# [EXCERPTED PASSAGE]
_ _ _ _ _ _ _
Monthly Review, Oct, 1984 by Leften S. Stavrianos

A History of Capitalism, 1500-1980

This important book fulfills an urgent need. Capitalism has been the rock foundation of human history during the past five centuries, yet little has been written about it outside Marxist historiography. Even the word itself has been avoided, along with other words, such as "class' and "class struggle,' which might be associated with Marxism. After such skittishness, it is refreshing to open a book that begins by stating forthrightly that "one cannot understand the contemporary period without analyzing the profound upheavals which the development of capitalism has brought about in societies throughout the world.' (p. 13) The author, professor of economic science at the University of Paris VIII at Vincennes, then proceeds to unfold a sophisticated analysis of the evolution of capitalism, showing that it is "simultaneously economic and political and ideological; simultaneously national and multinational; simultaneously liberating and oppressive, destructive and creative.' (ibid.)

After several abortive beginnings in the Mediterranean in the fourteenth and fifteenth centuries, capitalism finally took root in Northwest Europe in the sixteenth century. The essence of the new social system was its inherent drive for profit from privately owned and privately invested capital, which determined what goods were produced and how they were distributed. The uniqueness of capitalism was not that it used money, but rather that it used it as capital to make profit. The unceasing investing and reinvesting of profits gave capitalism its built-in dynamism. As Joseph Schumpeter noted, "Stationary capitalism is impossible.' So capitalism rapidly expanded its operations from a local scale, to national, to global, and currently planetary, with industrial operations getting under way in outer space.
_ _ _ _ _ _ _
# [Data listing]
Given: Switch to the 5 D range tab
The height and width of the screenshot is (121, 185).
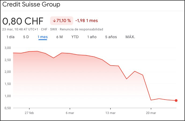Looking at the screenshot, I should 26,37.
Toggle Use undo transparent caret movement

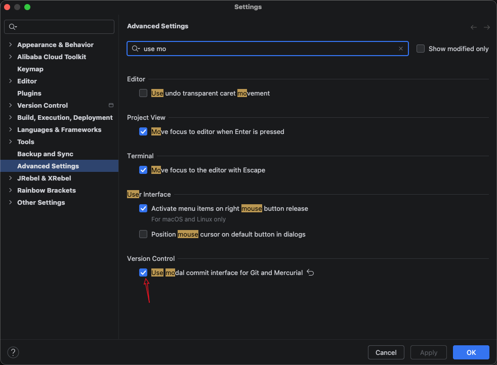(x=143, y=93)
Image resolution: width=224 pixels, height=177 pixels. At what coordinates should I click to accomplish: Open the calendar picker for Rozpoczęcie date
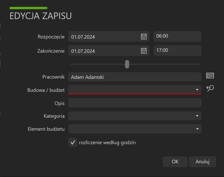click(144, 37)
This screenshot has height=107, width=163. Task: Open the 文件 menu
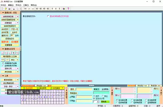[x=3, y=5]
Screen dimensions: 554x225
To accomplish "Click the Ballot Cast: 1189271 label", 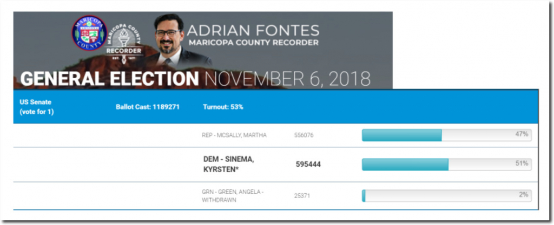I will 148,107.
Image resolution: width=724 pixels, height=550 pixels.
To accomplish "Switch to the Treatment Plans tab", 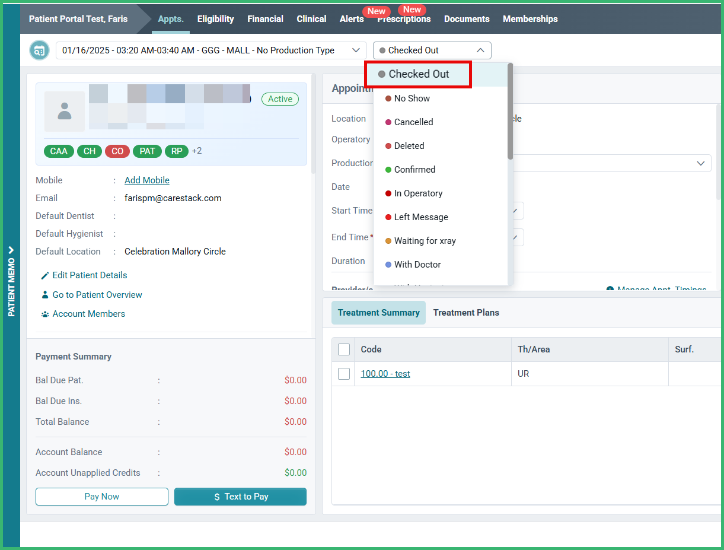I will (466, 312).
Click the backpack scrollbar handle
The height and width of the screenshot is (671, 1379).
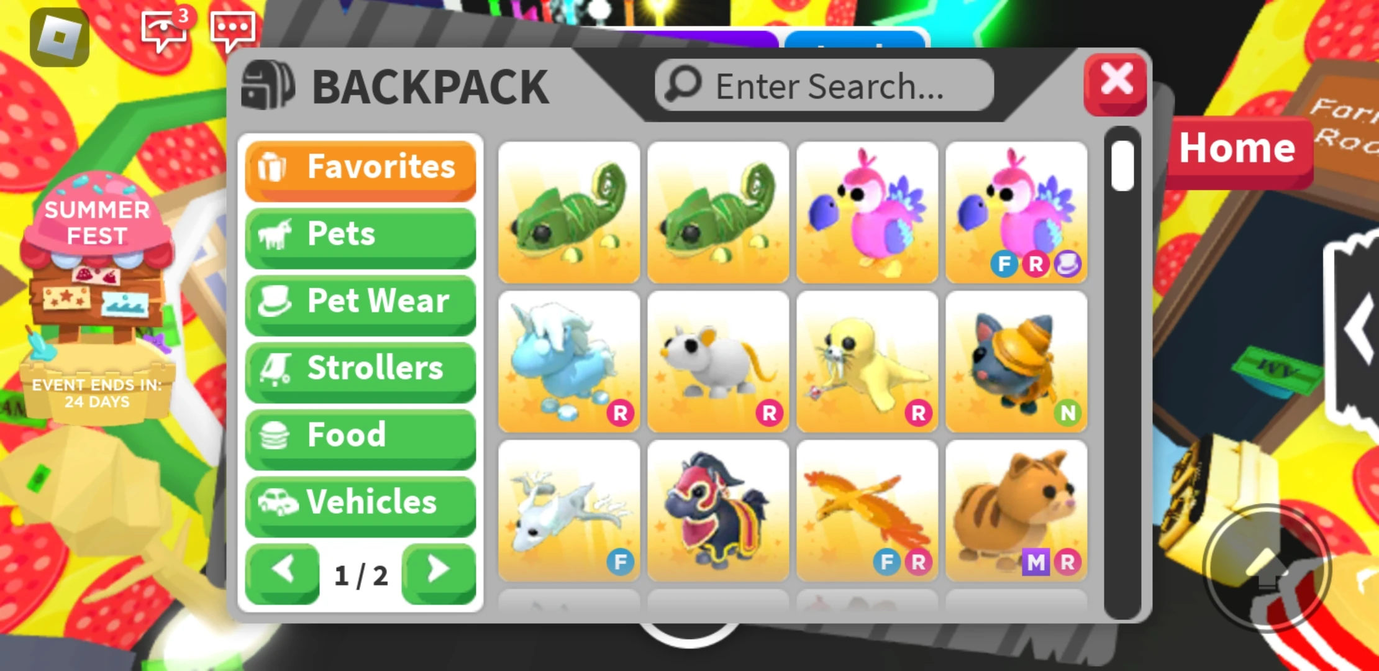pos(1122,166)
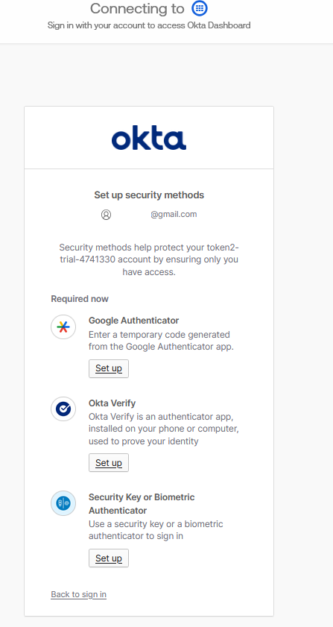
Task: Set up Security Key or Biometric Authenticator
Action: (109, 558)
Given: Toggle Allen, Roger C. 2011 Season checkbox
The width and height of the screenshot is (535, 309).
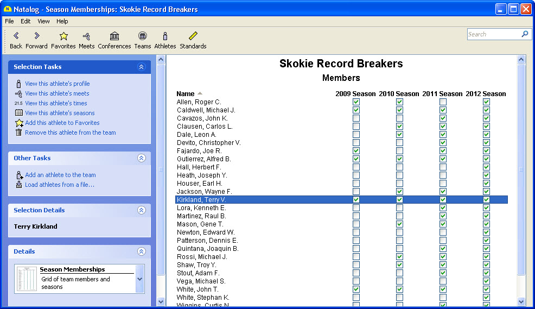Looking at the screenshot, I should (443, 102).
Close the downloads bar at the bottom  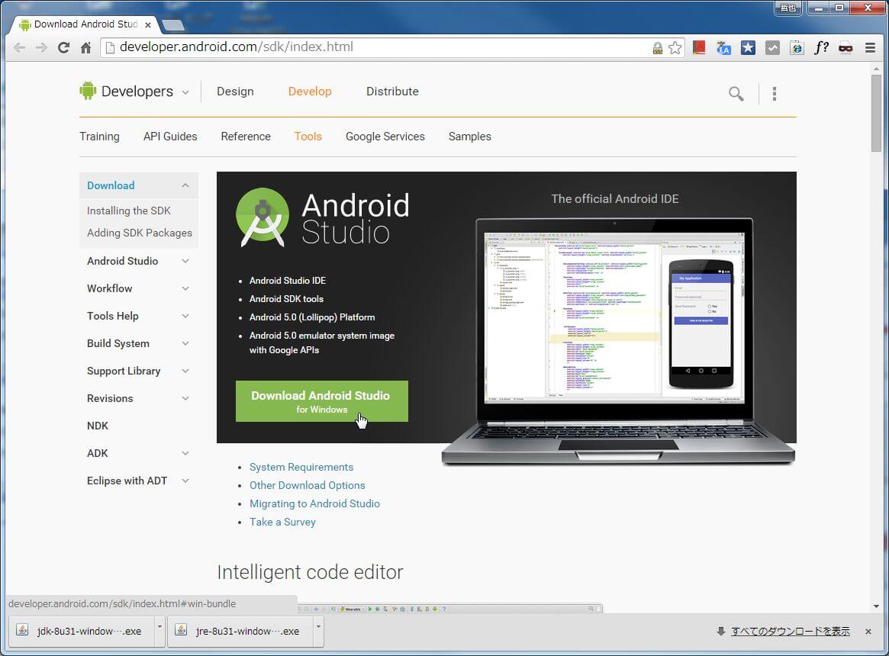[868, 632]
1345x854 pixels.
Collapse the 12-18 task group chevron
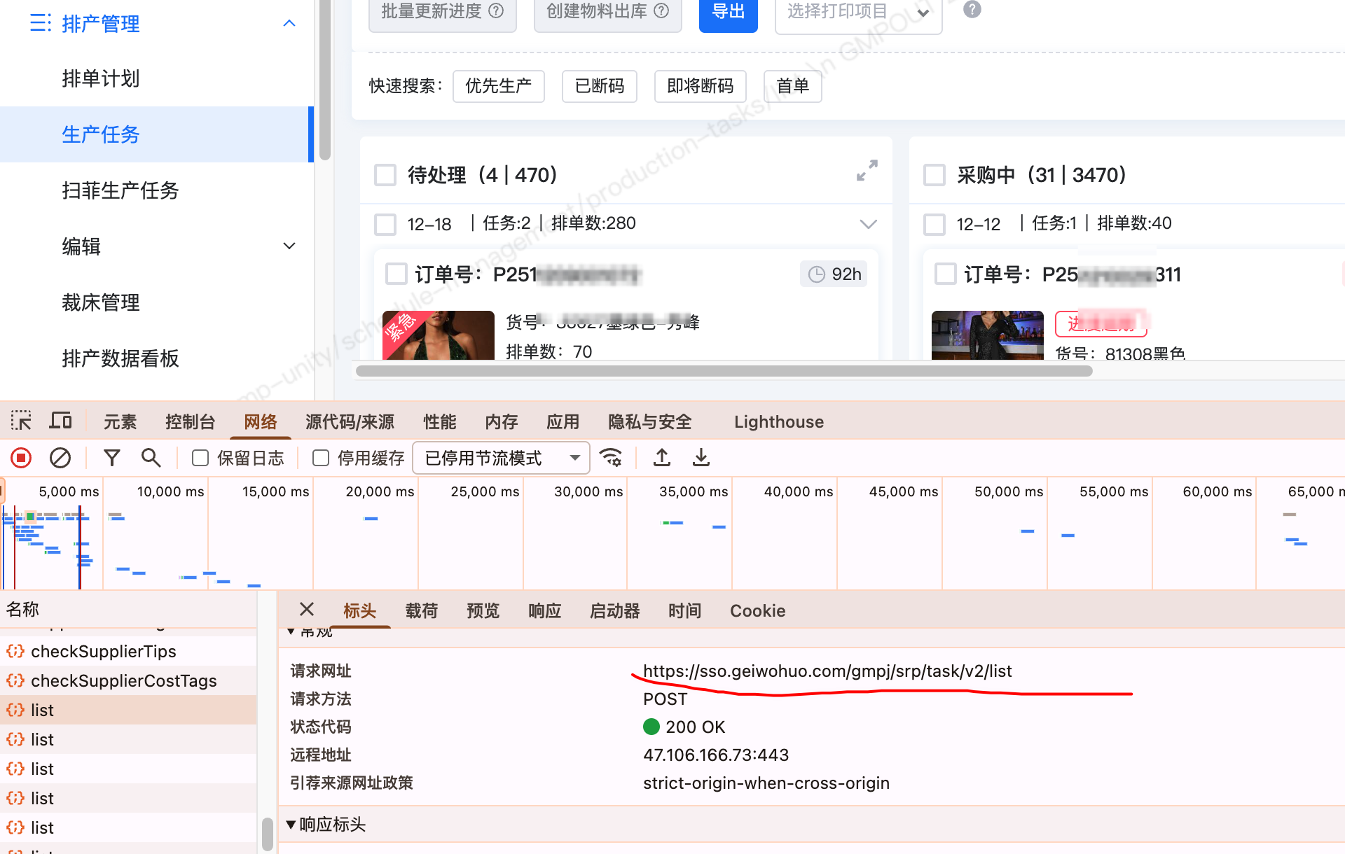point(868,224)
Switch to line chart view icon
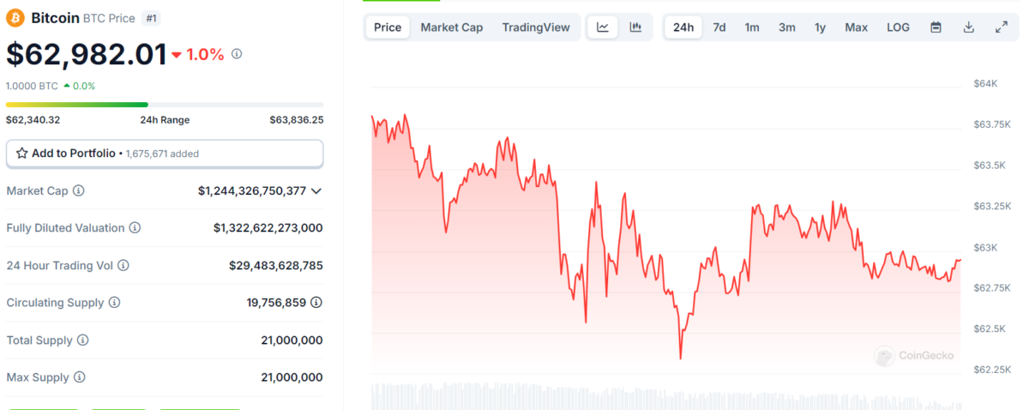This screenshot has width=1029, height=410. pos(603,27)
_ _ _ _ _ _ _
# [EXERCISE 1]
Can you copy everything in the capitalism review from "After several abortive" down to "in outer space."?
# [EXERCISE 2]
Would you repeat the rows word for word, covering everything from the first row down to the line that contains "(x=143, y=93)", with both ends included and the pictures left out?

# [WRITTEN RESPONSE 1]
After several abortive beginnings in the Mediterranean in the fourteenth and fifteenth centuries, capitalism finally took root in Northwest Europe in the sixteenth century. The essence of the new social system was its inherent drive for profit from privately owned and privately invested capital, which determined what goods were produced and how they were distributed. The uniqueness of capitalism was not that it used money, but rather that it used it as capital to make profit. The unceasing investing and reinvesting of profits gave capitalism its built-in dynamism. As Joseph Schumpeter noted, "Stationary capitalism is impossible.' So capitalism rapidly expanded its operations from a local scale, to national, to global, and currently planetary, with industrial operations getting under way in outer space.

# [WRITTEN RESPONSE 2]
Given: Switch to the 5 D range tab
The height and width of the screenshot is (121, 185).
Looking at the screenshot, I should 26,37.
Toggle Use undo transparent caret movement

(x=143, y=93)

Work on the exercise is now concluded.